Your objective: Retype every entry precisely and keep each line whole.

Stored items
>>>
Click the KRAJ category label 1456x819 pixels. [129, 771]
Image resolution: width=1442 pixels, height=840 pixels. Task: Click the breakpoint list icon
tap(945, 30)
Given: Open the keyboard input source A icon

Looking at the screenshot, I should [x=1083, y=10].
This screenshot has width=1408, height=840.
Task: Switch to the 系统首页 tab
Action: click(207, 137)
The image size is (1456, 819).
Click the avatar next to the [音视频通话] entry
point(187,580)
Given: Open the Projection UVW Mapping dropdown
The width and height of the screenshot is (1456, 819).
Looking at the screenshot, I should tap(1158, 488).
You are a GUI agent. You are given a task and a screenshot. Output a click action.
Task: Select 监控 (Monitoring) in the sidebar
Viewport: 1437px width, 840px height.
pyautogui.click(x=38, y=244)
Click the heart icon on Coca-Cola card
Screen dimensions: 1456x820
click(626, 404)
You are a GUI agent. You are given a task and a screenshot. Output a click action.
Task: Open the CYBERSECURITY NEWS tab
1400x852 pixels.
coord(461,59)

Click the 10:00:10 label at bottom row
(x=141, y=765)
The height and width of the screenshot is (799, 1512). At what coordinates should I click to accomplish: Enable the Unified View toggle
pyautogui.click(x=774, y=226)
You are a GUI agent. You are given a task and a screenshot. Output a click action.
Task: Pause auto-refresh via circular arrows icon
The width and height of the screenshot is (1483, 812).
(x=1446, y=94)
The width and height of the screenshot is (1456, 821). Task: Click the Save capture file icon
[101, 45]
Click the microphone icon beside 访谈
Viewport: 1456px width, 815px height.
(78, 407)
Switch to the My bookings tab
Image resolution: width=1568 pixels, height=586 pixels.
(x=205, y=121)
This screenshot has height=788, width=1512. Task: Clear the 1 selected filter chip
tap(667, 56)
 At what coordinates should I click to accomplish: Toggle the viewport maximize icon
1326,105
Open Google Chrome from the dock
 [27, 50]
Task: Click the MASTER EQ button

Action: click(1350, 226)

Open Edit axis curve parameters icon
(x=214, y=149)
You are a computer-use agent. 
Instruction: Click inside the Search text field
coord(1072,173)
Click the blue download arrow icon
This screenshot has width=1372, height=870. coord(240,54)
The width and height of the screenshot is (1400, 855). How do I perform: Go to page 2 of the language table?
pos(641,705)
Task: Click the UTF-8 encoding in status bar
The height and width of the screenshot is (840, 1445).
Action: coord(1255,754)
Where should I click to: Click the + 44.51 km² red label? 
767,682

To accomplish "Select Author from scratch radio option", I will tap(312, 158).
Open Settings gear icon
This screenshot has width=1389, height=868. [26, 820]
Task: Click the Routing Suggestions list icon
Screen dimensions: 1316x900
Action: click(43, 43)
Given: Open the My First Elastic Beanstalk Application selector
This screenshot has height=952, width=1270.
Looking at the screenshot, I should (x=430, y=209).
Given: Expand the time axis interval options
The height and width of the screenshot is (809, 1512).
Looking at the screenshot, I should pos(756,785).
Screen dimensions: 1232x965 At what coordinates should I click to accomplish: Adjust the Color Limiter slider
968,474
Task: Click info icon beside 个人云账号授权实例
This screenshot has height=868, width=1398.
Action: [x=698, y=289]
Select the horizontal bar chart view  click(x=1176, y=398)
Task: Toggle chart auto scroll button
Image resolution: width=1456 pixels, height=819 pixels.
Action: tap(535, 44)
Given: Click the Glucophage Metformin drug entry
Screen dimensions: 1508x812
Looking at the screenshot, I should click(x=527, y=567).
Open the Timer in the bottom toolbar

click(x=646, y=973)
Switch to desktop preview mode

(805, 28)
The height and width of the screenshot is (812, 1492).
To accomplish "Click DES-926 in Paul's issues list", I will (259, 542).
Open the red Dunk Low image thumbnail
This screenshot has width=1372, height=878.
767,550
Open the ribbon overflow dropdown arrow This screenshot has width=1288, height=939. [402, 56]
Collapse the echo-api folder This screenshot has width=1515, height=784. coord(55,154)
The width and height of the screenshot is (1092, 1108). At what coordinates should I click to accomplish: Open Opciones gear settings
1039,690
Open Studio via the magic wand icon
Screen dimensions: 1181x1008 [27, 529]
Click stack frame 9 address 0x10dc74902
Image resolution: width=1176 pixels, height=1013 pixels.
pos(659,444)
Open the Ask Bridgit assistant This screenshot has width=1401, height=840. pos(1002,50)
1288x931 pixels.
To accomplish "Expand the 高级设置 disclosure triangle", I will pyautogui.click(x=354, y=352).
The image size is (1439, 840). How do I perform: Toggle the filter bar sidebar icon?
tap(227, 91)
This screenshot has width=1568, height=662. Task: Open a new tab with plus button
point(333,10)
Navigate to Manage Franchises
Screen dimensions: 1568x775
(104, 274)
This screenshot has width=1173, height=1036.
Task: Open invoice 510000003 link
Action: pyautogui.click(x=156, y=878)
<<<
Solution for this task:
Click the KRAJ category label 1456x819 pixels. [129, 771]
Image resolution: width=1442 pixels, height=840 pixels. Task: Click the breakpoint list icon
tap(945, 30)
Given: Open the keyboard input source A icon

Looking at the screenshot, I should [x=1083, y=10].
This screenshot has width=1408, height=840.
Task: Switch to the 系统首页 tab
Action: click(207, 137)
The image size is (1456, 819).
Click the avatar next to the [音视频通话] entry
point(187,580)
Given: Open the Projection UVW Mapping dropdown
The width and height of the screenshot is (1456, 819).
Looking at the screenshot, I should tap(1158, 488).
You are a GUI agent. You are given a task and a screenshot. Output a click action.
Task: Select 监控 (Monitoring) in the sidebar
Viewport: 1437px width, 840px height.
pyautogui.click(x=38, y=244)
Click the heart icon on Coca-Cola card
Screen dimensions: 1456x820
click(626, 404)
You are a GUI agent. You are given a task and a screenshot. Output a click action.
Task: Open the CYBERSECURITY NEWS tab
1400x852 pixels.
coord(461,59)

Click the 10:00:10 label at bottom row
(x=141, y=765)
The height and width of the screenshot is (799, 1512). At what coordinates should I click to accomplish: Enable the Unified View toggle
pyautogui.click(x=774, y=226)
You are a GUI agent. You are given a task and a screenshot. Output a click action.
Task: Pause auto-refresh via circular arrows icon
The width and height of the screenshot is (1483, 812).
(x=1446, y=94)
The width and height of the screenshot is (1456, 821). Task: Click the Save capture file icon
[101, 45]
Click the microphone icon beside 访谈
Viewport: 1456px width, 815px height.
(78, 407)
Switch to the My bookings tab
Image resolution: width=1568 pixels, height=586 pixels.
(x=205, y=121)
This screenshot has height=788, width=1512. Task: Clear the 1 selected filter chip
tap(667, 56)
 At what coordinates should I click to accomplish: Toggle the viewport maximize icon
1326,105
Open Google Chrome from the dock
 [27, 50]
Task: Click the MASTER EQ button

Action: click(1350, 226)

Open Edit axis curve parameters icon
(x=214, y=149)
You are a computer-use agent. 
Instruction: Click inside the Search text field
coord(1072,173)
Click the blue download arrow icon
This screenshot has width=1372, height=870. coord(240,54)
The width and height of the screenshot is (1400, 855). How do I perform: Go to page 2 of the language table?
pos(641,705)
Task: Click the UTF-8 encoding in status bar
The height and width of the screenshot is (840, 1445).
Action: coord(1255,754)
Where should I click to: Click the + 44.51 km² red label? 
767,682

To accomplish "Select Author from scratch radio option", I will tap(312, 158).
Open Settings gear icon
This screenshot has width=1389, height=868. [26, 820]
Task: Click the Routing Suggestions list icon
Screen dimensions: 1316x900
Action: click(43, 43)
Given: Open the My First Elastic Beanstalk Application selector
This screenshot has height=952, width=1270.
Looking at the screenshot, I should (x=430, y=209).
Given: Expand the time axis interval options
The height and width of the screenshot is (809, 1512).
Looking at the screenshot, I should pos(756,785).
Screen dimensions: 1232x965 At what coordinates should I click to accomplish: Adjust the Color Limiter slider
968,474
Task: Click info icon beside 个人云账号授权实例
This screenshot has height=868, width=1398.
Action: [x=698, y=289]
Select the horizontal bar chart view  click(x=1176, y=398)
Task: Toggle chart auto scroll button
Image resolution: width=1456 pixels, height=819 pixels.
Action: tap(535, 44)
Given: Click the Glucophage Metformin drug entry
Screen dimensions: 1508x812
Looking at the screenshot, I should click(x=527, y=567).
Open the Timer in the bottom toolbar

click(x=646, y=973)
Switch to desktop preview mode

(805, 28)
The height and width of the screenshot is (812, 1492).
To accomplish "Click DES-926 in Paul's issues list", I will (259, 542).
Open the red Dunk Low image thumbnail
This screenshot has width=1372, height=878.
767,550
Open the ribbon overflow dropdown arrow This screenshot has width=1288, height=939. [402, 56]
Collapse the echo-api folder This screenshot has width=1515, height=784. coord(55,154)
The width and height of the screenshot is (1092, 1108). At what coordinates should I click to accomplish: Open Opciones gear settings
1039,690
Open Studio via the magic wand icon
Screen dimensions: 1181x1008 [27, 529]
Click stack frame 9 address 0x10dc74902
Image resolution: width=1176 pixels, height=1013 pixels.
pos(659,444)
Open the Ask Bridgit assistant This screenshot has width=1401, height=840. pos(1002,50)
1288x931 pixels.
To accomplish "Expand the 高级设置 disclosure triangle", I will pyautogui.click(x=354, y=352).
The image size is (1439, 840). How do I perform: Toggle the filter bar sidebar icon?
tap(227, 91)
This screenshot has width=1568, height=662. Task: Open a new tab with plus button
point(333,10)
Navigate to Manage Franchises
Screen dimensions: 1568x775
(104, 274)
This screenshot has width=1173, height=1036.
Task: Open invoice 510000003 link
Action: pyautogui.click(x=156, y=878)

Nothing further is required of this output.